I presume this was not the very first time an A330 had (attempted to) land(ed) at Tripoli? Assuming not, if the "computer" did it, how come these other flights managed to land OK. Did the computer just decide that this time it was going to screw up?

I have worked with computers for my entire life and find this whole line of discussion just plain wrong. The code running in the Airbus family is embedded, and quite different from the run of the mill home/office PC code we are so used to locking-up/crashing.

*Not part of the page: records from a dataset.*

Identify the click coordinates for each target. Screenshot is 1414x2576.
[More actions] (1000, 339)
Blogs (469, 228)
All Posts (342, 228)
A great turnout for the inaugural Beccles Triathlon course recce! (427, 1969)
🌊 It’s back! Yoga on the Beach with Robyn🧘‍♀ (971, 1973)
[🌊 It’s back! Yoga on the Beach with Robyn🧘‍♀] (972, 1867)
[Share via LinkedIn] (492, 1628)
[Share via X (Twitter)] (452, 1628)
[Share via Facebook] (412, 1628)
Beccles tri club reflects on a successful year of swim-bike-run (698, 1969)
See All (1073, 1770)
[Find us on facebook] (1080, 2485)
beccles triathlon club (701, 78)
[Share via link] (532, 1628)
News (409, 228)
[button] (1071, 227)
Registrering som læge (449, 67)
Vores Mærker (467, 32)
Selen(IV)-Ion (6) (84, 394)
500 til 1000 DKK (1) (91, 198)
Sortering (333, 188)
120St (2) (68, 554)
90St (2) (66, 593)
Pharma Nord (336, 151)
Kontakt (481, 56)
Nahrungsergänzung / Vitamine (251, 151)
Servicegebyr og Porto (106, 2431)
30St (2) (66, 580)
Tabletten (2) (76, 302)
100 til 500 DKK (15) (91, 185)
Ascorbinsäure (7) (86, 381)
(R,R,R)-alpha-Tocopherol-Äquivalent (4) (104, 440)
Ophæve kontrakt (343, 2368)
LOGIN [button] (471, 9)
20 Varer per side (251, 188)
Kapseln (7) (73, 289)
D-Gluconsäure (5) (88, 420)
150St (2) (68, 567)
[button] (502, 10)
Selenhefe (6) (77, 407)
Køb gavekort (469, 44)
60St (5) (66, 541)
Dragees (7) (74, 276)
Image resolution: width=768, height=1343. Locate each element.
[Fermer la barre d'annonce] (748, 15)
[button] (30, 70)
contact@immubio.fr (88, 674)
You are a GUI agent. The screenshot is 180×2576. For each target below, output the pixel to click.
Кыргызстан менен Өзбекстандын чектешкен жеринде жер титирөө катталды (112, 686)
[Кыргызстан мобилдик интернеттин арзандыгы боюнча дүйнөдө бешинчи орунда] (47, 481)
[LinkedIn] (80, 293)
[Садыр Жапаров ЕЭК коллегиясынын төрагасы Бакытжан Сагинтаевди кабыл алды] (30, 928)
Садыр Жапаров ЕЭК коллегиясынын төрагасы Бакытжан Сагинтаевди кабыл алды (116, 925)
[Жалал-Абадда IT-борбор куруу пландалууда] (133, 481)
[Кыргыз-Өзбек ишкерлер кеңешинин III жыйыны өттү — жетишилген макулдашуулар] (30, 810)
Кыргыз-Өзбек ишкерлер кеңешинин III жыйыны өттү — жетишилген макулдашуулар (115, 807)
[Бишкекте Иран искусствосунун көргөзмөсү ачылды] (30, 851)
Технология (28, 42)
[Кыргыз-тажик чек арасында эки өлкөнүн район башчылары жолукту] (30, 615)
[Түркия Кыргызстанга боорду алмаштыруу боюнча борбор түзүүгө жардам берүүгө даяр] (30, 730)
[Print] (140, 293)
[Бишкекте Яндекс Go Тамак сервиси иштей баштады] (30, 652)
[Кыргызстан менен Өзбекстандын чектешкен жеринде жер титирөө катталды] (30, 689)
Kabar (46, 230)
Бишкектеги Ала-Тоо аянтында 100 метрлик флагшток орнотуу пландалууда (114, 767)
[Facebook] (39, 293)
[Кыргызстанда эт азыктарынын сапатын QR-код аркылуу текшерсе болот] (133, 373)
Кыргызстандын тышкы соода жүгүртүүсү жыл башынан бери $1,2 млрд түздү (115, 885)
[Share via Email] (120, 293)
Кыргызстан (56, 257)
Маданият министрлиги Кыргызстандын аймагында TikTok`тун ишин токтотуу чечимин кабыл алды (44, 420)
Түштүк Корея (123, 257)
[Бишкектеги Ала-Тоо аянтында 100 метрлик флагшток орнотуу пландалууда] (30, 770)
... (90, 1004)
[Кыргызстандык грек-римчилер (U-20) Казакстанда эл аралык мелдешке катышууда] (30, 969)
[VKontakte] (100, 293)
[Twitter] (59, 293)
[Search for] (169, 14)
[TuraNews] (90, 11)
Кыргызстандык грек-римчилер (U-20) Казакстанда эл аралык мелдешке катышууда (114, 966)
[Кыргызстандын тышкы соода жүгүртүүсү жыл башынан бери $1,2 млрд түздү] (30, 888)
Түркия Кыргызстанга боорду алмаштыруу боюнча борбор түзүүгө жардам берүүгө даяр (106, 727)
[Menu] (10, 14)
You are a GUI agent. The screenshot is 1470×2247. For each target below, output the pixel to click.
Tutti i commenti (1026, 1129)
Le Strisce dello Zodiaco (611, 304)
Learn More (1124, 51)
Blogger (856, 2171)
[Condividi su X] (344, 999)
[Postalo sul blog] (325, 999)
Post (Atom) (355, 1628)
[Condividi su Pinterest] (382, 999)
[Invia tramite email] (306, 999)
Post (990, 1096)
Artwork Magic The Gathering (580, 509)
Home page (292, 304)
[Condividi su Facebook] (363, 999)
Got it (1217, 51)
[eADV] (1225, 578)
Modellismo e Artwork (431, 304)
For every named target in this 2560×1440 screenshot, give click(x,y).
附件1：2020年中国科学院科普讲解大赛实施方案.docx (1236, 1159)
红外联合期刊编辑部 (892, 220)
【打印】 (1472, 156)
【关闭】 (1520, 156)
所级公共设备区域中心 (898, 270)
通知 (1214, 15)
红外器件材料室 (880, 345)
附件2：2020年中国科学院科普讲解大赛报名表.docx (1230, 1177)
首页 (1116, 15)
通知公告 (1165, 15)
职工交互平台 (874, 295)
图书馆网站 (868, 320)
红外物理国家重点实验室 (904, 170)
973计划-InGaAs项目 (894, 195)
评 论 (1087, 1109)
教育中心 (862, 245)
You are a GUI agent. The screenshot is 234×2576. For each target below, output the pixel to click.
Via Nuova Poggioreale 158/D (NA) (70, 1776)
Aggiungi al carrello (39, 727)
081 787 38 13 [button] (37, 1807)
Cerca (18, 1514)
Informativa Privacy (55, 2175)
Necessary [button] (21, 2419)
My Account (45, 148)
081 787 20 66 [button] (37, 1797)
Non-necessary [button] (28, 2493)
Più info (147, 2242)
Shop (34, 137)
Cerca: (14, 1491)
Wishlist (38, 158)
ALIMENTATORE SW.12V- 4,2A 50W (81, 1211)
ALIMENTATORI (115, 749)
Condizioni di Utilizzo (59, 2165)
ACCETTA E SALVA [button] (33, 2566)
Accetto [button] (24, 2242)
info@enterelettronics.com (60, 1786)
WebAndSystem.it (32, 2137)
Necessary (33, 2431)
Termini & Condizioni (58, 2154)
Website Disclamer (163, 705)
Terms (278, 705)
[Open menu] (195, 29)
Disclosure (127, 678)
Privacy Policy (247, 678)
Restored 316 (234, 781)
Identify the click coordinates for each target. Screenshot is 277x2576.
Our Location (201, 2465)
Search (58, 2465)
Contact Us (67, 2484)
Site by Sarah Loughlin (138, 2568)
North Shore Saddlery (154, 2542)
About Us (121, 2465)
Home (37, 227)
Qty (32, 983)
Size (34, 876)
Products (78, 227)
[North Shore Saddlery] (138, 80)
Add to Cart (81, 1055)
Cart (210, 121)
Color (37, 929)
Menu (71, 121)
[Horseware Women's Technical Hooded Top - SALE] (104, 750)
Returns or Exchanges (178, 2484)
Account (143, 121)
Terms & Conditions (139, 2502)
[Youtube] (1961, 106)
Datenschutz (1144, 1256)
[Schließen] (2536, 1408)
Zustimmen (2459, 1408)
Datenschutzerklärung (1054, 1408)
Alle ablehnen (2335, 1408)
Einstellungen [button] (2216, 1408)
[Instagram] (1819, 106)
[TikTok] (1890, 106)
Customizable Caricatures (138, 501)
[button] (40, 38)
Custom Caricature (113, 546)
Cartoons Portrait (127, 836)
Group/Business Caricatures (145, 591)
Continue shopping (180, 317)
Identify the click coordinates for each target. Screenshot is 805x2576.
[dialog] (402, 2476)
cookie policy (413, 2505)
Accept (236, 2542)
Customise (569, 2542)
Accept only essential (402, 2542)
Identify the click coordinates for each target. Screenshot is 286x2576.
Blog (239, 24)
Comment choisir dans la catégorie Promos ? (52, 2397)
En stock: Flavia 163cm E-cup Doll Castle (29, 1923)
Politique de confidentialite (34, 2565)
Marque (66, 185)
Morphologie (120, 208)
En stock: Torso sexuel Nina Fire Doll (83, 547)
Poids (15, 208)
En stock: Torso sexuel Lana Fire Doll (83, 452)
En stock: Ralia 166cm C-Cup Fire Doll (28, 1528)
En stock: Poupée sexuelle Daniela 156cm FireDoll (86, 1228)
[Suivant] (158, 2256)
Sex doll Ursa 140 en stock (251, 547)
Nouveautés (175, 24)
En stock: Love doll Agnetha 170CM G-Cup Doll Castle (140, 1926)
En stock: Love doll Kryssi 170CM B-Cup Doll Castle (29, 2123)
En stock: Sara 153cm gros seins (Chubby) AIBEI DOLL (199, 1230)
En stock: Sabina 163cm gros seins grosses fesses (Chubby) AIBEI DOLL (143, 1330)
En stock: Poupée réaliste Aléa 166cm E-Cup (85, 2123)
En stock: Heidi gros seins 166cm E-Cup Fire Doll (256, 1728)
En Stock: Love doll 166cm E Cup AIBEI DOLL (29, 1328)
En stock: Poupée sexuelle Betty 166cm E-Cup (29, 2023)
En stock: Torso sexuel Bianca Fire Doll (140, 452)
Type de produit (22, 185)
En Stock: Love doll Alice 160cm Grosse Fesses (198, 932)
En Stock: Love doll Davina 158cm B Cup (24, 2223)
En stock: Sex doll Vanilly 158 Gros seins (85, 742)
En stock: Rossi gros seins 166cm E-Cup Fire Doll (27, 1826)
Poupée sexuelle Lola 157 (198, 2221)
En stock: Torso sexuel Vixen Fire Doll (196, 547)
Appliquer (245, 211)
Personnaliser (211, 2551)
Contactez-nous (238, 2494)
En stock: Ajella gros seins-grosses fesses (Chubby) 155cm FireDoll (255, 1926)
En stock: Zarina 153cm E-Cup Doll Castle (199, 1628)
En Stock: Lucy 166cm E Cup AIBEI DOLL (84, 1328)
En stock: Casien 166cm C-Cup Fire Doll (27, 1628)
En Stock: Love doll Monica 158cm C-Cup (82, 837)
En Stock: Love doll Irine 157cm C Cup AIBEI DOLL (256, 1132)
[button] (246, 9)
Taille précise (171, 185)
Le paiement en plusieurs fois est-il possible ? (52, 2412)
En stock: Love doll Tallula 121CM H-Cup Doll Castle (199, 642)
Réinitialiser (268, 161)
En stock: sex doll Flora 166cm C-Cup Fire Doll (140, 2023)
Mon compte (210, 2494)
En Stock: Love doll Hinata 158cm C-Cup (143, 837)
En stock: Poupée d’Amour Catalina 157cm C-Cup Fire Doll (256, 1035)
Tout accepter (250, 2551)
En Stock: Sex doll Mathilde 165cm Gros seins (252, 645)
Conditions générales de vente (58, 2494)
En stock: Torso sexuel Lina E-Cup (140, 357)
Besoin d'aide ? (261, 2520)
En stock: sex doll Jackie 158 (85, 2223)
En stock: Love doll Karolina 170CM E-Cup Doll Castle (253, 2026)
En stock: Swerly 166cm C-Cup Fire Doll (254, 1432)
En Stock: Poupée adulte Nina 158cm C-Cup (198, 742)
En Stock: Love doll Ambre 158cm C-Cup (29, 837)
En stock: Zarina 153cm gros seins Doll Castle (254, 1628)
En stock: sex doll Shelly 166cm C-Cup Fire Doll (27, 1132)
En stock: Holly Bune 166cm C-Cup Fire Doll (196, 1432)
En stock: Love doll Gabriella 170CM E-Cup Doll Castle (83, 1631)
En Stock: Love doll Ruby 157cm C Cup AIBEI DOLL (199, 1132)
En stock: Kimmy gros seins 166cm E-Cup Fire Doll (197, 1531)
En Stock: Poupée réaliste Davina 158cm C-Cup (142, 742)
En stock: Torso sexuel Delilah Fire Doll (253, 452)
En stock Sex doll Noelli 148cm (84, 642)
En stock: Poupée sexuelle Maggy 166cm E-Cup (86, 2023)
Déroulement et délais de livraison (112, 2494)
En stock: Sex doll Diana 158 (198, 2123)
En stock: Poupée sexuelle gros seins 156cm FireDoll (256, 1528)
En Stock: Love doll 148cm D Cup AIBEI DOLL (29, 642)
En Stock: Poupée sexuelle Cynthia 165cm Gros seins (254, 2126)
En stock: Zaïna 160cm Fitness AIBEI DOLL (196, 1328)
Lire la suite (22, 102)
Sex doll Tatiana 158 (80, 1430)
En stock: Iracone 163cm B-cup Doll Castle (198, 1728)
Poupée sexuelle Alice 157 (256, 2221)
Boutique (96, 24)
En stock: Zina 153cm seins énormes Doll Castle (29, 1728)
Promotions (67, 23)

The code we're talking about here is much more akin the engine management system of your car (admittedly many times more complex) but (this important) the code is running as a single thread, dedicated to the computing platform itself, NOT parasitically balancing on top of a general purpose operating system like Windows or similar, that is designed for you to run Word, iTunes, your email, and any number of other applications all at once, and allow you, the user to switch them in and out at random.

An FMC runs FMC code. That's it. So the problem of testing it, debugging it, and error handling are in fact much simplified. Also the code itself is subject to REAL testing, unlike the majority of domestic/office code that is in the main left to trial by fire testing with beta testers...

Also, as another contributor has already pointed out, these systems are multi-redundant, and have at least 2 suppliers that developed code entirely independently.

I'm not saying these systems are infallible - but the problem is the USER. Despite all the protections built into these systems, if the pilot commands the aircraft descend, then descend it will.

Much more likely in this case is that the crew thought they were somewhere different than they really were and, due to a combination of sun, haze, and perhaps fatigue (other posters have already crafted similar and better written scenarios for this), got the aircraft into a position that was unrecoverable, no matter what automation was available to them.